Duke, Hawks e Joanne Dru num intervalo das filmagens em Rain Valley Ranch. |
Custo
de quase três milhões de dólares - Grande parte das locações ocorreu em
Rain Valley Ranch, região perfeita como cenário, mas que fazia jus ao nome com
as chuvas torrenciais que caíam. Hawks foi mordido por um inseto e teve que permanecer uma semana hospitalizado. John Wayne e Joanne Dru contraíram fortes gripes que também os afastaram das filmagens por alguns dias. O sol, o calor, a exaustão das cavalgadas em “Red
River” causam a impressão no espectador que ele está sujo e empoeirado como os
atores do filme, além de sedento, tamanho o realismo que Howard Hawks
conseguiu. E isso é assombroso quando se sabe que metade do filme foi rodado em
Hollywood, nos estúdios de Samuel Goldwyn, onde foi construído um imenso set ao preço de 20 mil dólares e onde foram rodadas todas as cenas noturnas. Esse fato em muito ajudou a conter os gastos uma
vez que dos 76 dias previstos para as filmagens, o filme atingiu 106, com 30
dias adicionais. Ainda assim o custo final de “Red River” saltou para 2.886.661
dólares e para obter o milhão e trezentos mil dólares que faltava, a Monterey
Productions se viu obrigada a vender cotas do filme, a maior parte delas
adquiridas por Edward Small e o restante a bancos. Howard Hawks enfrentou o
dilema de fazer esses arranjos financeiros ou não concluir o filme, optando por
legar ao cinema seu filme mesmo comprometendo o possível lucro.
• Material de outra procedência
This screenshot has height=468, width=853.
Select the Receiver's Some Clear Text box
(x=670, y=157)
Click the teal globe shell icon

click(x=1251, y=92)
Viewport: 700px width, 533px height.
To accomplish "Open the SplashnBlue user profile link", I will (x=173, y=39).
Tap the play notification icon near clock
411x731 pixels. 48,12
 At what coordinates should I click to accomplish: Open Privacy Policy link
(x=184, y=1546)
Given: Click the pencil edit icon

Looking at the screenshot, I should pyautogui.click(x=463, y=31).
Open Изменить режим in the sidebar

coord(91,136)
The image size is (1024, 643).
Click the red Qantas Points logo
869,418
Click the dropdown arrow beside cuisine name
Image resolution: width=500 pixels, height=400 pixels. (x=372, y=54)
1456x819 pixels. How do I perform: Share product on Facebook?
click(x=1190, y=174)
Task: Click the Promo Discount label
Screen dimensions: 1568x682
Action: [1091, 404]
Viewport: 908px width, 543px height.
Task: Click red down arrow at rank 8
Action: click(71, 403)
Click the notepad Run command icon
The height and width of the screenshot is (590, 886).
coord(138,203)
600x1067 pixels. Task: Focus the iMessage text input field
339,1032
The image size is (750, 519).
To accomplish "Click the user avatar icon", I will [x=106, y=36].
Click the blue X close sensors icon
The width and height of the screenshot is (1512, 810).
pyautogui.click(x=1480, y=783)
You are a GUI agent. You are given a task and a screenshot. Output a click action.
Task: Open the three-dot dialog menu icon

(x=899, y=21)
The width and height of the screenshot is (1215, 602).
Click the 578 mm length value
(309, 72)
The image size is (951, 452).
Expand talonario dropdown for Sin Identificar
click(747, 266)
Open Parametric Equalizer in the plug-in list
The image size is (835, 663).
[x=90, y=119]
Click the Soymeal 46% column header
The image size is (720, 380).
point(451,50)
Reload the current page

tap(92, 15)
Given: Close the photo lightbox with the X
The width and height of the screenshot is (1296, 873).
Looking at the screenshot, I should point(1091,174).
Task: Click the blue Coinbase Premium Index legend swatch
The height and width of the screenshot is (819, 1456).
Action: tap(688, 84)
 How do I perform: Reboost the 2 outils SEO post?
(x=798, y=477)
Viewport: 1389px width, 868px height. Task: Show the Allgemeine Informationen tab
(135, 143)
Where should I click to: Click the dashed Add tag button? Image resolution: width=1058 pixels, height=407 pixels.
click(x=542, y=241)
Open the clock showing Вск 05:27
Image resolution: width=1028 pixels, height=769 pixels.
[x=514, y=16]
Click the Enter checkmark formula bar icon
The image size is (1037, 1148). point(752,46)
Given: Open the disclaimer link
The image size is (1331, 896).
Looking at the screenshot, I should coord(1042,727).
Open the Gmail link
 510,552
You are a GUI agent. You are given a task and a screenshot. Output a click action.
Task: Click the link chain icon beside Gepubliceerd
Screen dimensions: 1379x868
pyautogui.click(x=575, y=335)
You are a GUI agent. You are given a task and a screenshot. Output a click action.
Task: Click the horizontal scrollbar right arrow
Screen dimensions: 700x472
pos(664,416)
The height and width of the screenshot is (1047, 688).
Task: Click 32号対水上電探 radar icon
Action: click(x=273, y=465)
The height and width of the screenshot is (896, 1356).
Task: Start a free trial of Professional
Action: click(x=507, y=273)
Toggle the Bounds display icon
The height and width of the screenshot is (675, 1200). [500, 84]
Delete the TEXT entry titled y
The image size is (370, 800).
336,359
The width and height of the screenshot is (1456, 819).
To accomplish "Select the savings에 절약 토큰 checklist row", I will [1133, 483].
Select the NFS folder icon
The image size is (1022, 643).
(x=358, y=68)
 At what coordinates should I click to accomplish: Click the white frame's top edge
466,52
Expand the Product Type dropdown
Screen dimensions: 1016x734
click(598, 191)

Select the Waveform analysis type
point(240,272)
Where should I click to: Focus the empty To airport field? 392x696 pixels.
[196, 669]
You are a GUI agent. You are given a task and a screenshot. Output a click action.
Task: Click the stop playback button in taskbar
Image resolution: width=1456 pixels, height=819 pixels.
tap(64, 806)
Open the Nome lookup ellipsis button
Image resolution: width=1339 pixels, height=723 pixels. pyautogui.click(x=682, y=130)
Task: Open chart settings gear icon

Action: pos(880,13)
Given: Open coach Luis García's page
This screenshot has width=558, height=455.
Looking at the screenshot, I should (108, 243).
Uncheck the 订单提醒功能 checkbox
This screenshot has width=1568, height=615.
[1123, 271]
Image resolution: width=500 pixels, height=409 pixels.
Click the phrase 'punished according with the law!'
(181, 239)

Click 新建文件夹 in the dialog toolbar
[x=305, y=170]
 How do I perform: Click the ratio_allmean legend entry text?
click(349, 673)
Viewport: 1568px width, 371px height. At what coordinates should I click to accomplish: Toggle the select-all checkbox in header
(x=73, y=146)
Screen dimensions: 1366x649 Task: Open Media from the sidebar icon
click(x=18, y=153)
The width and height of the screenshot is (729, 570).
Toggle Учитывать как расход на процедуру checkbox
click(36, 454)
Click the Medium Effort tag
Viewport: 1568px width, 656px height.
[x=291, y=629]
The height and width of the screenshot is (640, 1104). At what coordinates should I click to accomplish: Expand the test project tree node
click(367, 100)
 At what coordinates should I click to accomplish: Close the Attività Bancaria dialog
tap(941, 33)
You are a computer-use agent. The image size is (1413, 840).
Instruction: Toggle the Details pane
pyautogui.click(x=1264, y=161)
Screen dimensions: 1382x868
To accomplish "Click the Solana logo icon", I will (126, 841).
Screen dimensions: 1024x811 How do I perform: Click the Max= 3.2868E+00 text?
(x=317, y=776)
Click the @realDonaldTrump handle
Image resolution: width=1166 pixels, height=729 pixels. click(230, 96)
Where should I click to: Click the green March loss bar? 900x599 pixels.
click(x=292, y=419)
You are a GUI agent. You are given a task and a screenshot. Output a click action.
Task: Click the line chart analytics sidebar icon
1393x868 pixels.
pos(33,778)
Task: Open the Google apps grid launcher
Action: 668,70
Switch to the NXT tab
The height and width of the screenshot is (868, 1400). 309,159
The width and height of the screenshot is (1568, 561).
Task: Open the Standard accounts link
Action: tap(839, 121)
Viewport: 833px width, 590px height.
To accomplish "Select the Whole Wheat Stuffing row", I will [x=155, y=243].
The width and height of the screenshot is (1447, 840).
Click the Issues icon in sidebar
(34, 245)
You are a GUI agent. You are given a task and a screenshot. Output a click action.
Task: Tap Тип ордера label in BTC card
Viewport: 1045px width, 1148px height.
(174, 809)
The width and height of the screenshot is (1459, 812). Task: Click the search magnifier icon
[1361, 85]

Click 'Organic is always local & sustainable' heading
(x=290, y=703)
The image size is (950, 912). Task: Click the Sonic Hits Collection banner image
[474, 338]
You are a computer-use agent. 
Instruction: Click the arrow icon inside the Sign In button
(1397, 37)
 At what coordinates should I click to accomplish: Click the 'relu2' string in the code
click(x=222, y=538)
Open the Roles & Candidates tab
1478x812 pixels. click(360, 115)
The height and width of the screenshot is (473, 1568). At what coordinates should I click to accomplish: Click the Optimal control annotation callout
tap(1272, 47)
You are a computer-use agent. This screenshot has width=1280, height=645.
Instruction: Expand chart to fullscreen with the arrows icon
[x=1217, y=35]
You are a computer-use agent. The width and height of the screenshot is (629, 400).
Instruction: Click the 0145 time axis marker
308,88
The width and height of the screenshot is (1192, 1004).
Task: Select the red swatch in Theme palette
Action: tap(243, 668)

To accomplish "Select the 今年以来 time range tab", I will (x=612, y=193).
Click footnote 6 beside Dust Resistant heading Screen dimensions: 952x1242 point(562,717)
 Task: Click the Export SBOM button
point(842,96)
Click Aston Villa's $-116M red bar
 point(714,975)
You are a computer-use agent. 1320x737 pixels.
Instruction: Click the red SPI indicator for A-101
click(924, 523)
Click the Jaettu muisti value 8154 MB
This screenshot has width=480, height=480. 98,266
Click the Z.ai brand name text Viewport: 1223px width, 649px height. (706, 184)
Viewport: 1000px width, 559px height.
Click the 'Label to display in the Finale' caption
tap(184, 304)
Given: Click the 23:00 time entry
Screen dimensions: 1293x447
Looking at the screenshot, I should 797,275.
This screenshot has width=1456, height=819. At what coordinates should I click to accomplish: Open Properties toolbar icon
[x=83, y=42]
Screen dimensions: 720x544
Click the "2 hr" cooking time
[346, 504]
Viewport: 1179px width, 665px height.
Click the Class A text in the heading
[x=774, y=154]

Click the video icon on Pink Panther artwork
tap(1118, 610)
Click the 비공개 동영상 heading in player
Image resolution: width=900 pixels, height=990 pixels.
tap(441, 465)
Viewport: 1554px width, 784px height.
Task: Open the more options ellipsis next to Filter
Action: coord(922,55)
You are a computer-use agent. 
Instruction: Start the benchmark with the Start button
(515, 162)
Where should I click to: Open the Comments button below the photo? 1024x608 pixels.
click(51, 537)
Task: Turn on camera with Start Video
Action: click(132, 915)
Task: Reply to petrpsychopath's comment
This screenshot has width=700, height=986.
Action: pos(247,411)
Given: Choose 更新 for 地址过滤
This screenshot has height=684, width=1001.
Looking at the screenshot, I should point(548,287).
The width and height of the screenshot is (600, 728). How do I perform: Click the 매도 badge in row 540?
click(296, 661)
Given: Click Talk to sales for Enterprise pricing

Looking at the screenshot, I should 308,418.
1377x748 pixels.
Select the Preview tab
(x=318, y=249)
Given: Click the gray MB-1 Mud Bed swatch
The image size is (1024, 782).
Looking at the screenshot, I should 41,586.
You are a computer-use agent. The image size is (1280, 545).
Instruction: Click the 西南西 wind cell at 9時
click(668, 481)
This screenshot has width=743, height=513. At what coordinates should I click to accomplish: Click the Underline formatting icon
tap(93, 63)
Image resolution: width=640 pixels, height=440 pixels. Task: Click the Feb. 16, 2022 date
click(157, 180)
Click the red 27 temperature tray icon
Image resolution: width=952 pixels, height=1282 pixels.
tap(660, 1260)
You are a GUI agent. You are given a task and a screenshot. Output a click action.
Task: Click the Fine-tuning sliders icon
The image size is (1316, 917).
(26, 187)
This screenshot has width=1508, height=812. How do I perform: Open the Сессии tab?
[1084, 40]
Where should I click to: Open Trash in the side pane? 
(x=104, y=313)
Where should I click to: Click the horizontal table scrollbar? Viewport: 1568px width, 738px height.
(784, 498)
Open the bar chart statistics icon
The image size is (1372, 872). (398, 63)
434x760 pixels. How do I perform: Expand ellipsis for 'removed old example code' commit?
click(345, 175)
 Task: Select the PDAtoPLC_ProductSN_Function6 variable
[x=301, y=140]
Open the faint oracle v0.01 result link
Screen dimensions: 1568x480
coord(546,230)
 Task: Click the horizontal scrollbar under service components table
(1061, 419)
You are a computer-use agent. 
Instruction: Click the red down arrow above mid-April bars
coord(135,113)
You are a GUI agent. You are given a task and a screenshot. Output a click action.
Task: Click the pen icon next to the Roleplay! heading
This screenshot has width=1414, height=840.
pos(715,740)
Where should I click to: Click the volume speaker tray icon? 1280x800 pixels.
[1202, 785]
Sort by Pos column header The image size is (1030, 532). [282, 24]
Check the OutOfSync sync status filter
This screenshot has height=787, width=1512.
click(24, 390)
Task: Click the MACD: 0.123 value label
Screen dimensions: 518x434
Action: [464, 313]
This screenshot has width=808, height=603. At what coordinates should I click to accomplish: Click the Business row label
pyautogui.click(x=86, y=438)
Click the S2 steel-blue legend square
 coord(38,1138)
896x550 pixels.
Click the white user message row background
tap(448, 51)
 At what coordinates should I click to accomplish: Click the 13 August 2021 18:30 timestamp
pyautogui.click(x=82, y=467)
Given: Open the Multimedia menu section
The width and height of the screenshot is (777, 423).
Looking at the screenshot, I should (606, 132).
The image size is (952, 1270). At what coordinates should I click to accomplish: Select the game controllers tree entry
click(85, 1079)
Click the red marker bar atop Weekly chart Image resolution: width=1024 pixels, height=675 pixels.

A chegada do rebanho a Abilene, atravessando a rua principal da cidade. |
Acusação
de plágio - As filmagens do stampede (estouro da boiada) dirigida por
Arthur Rosson, que utilizou 15 câmeras, consumiu 13 dias de filmagem, resultando em sete cowboys feridos,
além de dezenas de cabeças de gado e cavalos também feridos, alguns gravemente. Parece pouco
quando se sabe que mil cabeças de gado foram usadas no filme, certamente o
maior número de animais vivos visto numa única película. Christian Nyby foi o editor responsável pela
montagem e quando o filme ficou pronto e com datas marcadas para estreia nos
Estados Unidos, surgiu Howard Hughes ameaçando acionar judicialmente Howard Hawks a quem
acusou de plagiar seu filme “O Proscrito”, o mesmo western iniciado por Hawks
em 1940. A sequência contestada por Hughes é a cena final de “Red River” em que
Thomas Dunson provoca e humilha Matthew Garth até que este reaja. Em “O
Proscrito”, Doc Holliday (Walter Huston) procede da mesma forma em relação a
Billy the Kid (Jack Buetel), mas é necessário ser muito rancoroso (e Hughes o era) e ter muita
maldade (assim era Hughes) para proceder daquela maneira. “Red River” retornou inúmeras vezes à sala
de edição até que Hughes se desse por satisfeito com as alterações, permitindo que “Red River” fosse enfim lançado, com 18 meses de
atraso, em 17 de setembro de 1948.
Howard Hawks |
A
falência da Monterey - Existem duas versões de “Red River”, uma de 125' que tem narração de Walter Brennan emendando os episódios; a outra versão, de 131', tem os episódios ligados por texto narrativo em forma manuscrita. "Red River" foi muito bem nas
bilheterias, rendendo quatro milhões de dólares e sendo o terceiro filme mais
visto nos Estados Unidos em 1948, atrás apenas de “A Caminho do Rio” (Road to Rio) que rendeu 4,5 milhões de dólares e de “Desfile de Páscoa” (Eastern Parade), que obteve 4,2 milhões de dólares de bilheteria. Do
lucro de mais de um milhão de dólares Howard Hawks não viu um único centavo,
algo parecido com o que aconteceria com John Wayne em “O Álamo”. E a amizade de
Wayne com Hawks ficou estremecida porque Wayne também não viu a cor da
porcentagem que deveria receber por ter atuado em “Red River”, uma vez que a
Monterey Productions teve a falência decretada após os problemas financeiros
pelos quais passou. Mas John Wayne deve a Howard Hawks o reconhecimento da crítica e de seu mentor John Ford que descobriram que Wayne sabia atuar e muito bem. A partir desse filme John Wayne passou a frequentar a lista dos campeões de bilheteria, onde permaneceu por 26 anos consecutivos, interrompidos apenas em 1958. E Howard Hawks que era já um dos 'top directors' do cinema norte-americano, com "Red River"passou a ser reconhecido como um dos grandes diretores do gênero western e consagrando-se definitivamente com sua obra-prima "Onde Começa o Inferno" (Rio Bravo).